### AVAILABLE DATA

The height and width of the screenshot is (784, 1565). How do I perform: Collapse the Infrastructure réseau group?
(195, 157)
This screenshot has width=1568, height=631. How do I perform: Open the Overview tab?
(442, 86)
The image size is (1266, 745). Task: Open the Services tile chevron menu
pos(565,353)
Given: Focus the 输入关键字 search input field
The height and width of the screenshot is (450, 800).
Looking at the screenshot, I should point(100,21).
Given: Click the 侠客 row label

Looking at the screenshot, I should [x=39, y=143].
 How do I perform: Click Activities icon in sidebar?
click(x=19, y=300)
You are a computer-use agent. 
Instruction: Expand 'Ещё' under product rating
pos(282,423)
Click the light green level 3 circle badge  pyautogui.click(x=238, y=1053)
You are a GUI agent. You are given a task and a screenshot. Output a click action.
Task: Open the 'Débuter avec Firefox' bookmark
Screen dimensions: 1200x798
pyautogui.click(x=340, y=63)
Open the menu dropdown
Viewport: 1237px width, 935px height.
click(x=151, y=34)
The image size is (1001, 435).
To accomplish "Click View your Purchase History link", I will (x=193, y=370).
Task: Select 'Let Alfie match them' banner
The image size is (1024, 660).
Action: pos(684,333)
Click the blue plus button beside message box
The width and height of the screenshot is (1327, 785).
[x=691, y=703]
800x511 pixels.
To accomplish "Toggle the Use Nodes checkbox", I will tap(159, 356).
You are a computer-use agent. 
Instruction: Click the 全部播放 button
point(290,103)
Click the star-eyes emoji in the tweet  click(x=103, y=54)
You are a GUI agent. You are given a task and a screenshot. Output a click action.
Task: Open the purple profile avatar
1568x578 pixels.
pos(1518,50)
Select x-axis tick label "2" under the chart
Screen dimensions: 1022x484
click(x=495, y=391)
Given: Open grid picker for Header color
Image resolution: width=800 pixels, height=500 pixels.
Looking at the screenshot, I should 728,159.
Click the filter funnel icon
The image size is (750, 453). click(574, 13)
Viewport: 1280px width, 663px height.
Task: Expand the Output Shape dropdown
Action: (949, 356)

######

TASK STATEMENT: Please copy each line of the entries in which the word "accomplish" shows up.

TASK RESULT:
To accomplish "Click View your Purchase History link", I will (x=193, y=370).
To accomplish "Toggle the Use Nodes checkbox", I will tap(159, 356).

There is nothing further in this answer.